Stephen Beggs as Alec is every inch the English gentleman, twinkle-eyed and enthralled by the beautiful Laura. And a sub-plot concerning the station master Godby (Nicholas Boyle) and the refreshment room tea lady Myrtle Baggot (Rachael McCabe) brings a little light relief to proceedings, their casual, humorous flirtations acting as a counterbalance to the main story.

Despite a few opening night technical hitches the audio soundscape is wonderfully evocative. The sound of steam trains rumble through the theatre, and the live score – played on piano and flute – underlines the poignancy of the lovers’ plight.

At one point in the story, the couple go to a room belonging to a friend of Alec's, and fellow doctor. Interrupted by the friend’s return – just when it seems they may consummate their love – Laura is forced to leave. As she walks home in the rain, she daydreams about the places she and Alec could visit and the freedom and joy their love could bring if she was another person in another time, if neither were married and they could pursue their truest feelings.

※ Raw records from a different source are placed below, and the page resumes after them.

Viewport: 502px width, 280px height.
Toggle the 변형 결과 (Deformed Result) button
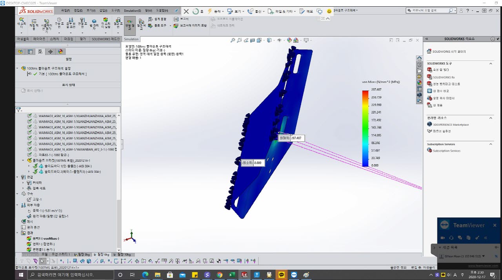(x=130, y=25)
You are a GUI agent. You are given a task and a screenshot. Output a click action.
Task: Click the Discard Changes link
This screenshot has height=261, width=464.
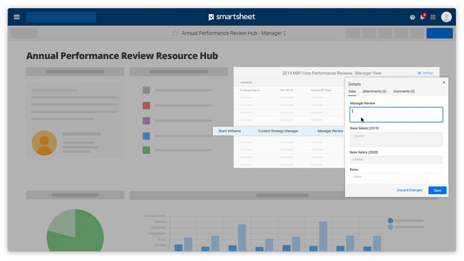(x=409, y=190)
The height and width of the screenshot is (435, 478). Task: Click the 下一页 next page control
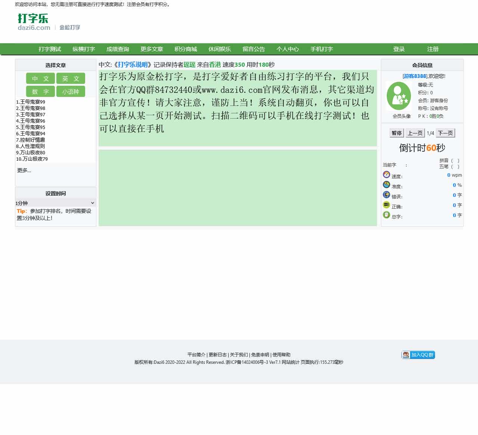point(445,133)
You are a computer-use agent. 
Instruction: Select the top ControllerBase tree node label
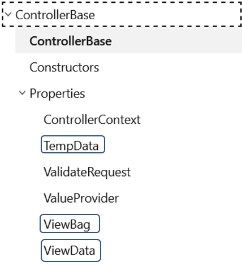pyautogui.click(x=55, y=15)
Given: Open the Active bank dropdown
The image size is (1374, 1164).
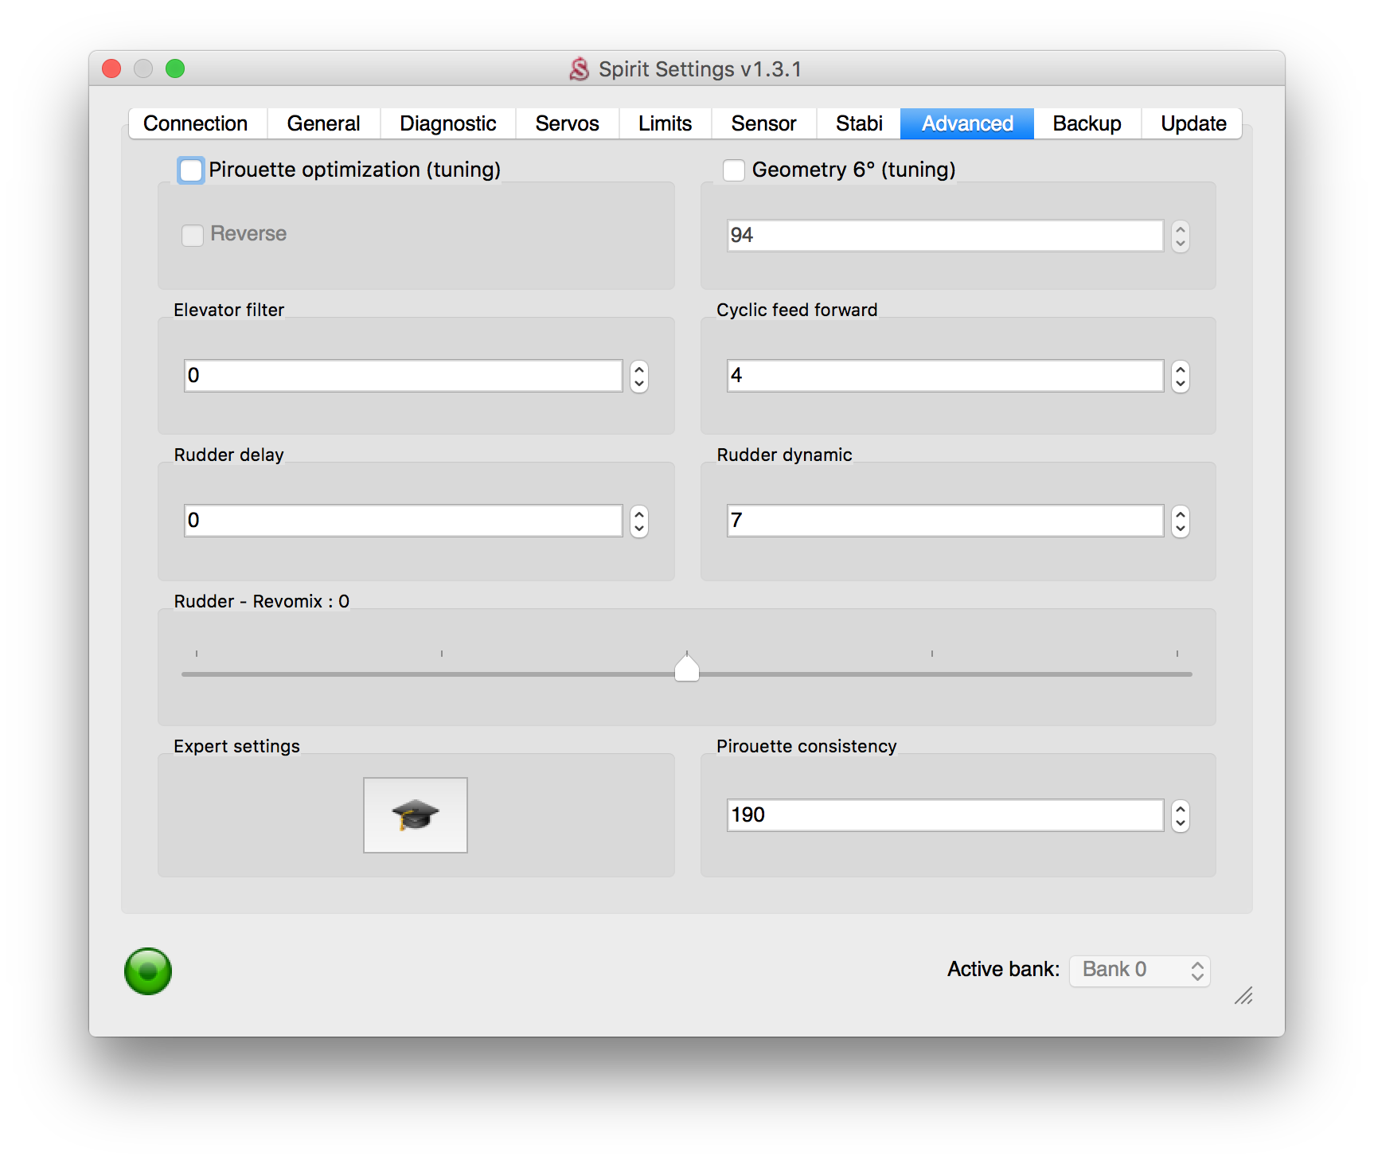Looking at the screenshot, I should [x=1139, y=970].
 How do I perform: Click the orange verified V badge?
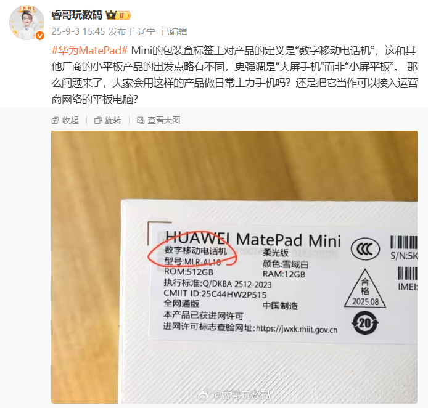(40, 36)
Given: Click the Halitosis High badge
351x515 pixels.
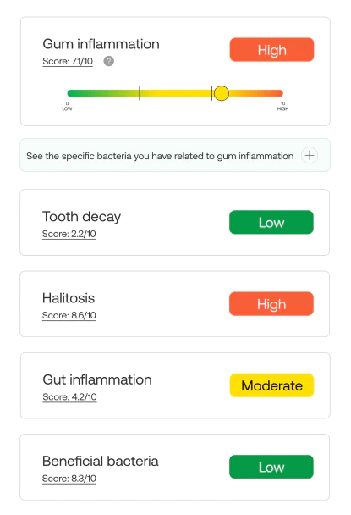Looking at the screenshot, I should pos(271,304).
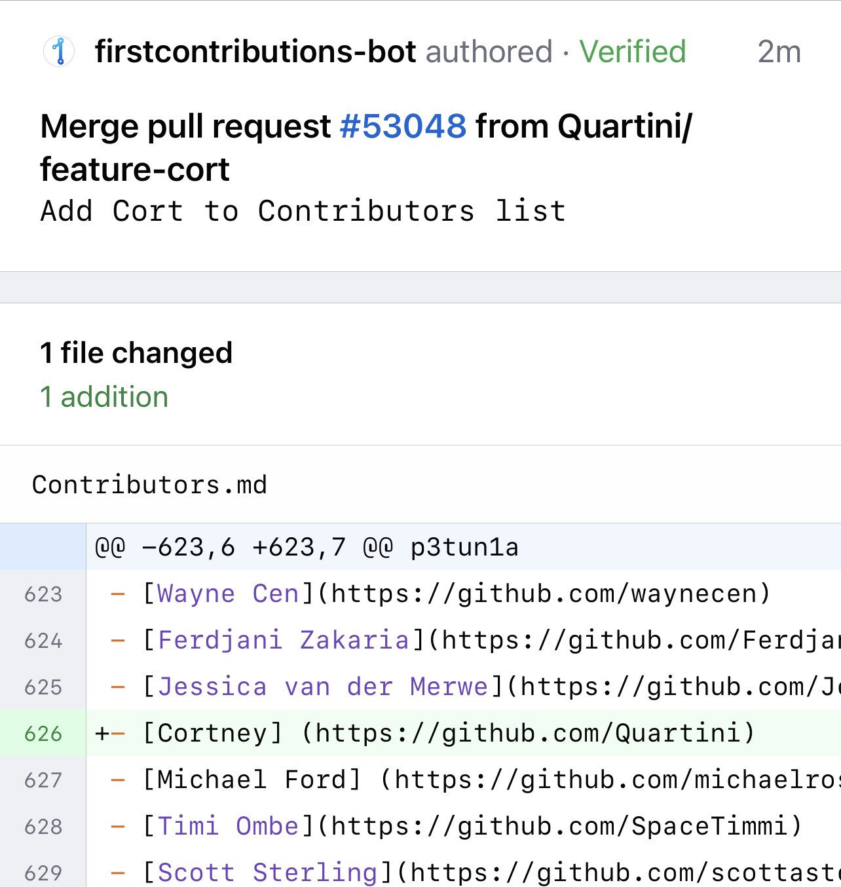This screenshot has width=841, height=887.
Task: Click the 1 addition summary text
Action: tap(105, 397)
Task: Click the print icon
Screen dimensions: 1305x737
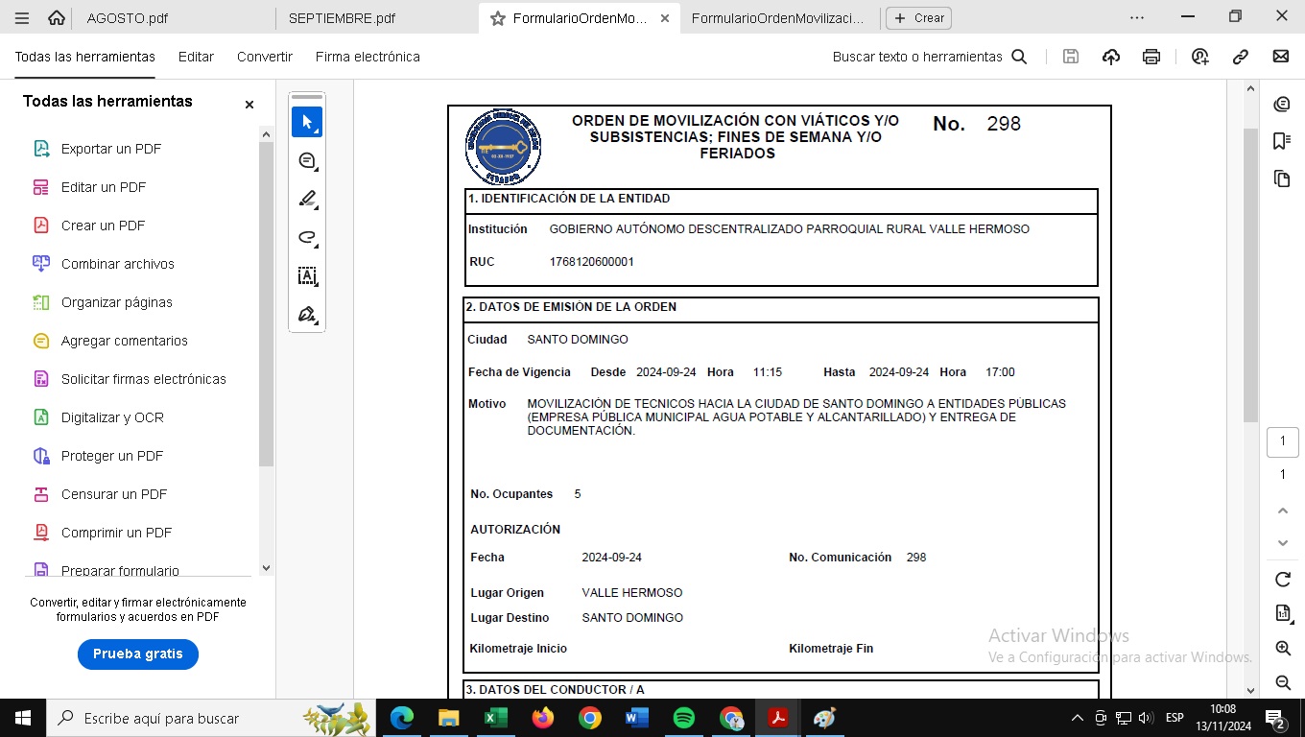Action: [1151, 57]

A disco ball above the stage reflects light as music swells beneath Laura’s words. It is a beautiful scene, heartbreaking in its simplicity. ‘And then I walked home, quite soberly and without wings,’ Laura admits.

Brief Encounter is a story about decency, honour and responsibility. It’s also a love story. The times may have changed since Laura and Alec acted out their failed romance in a refreshment room at Milford Station, but love is eternal. Whether your love story has a happy ending or not, this deeply moving production is a good way to be reminded of that.

Brief Encounter runs in the Grand Opera House, Belfast until February 15.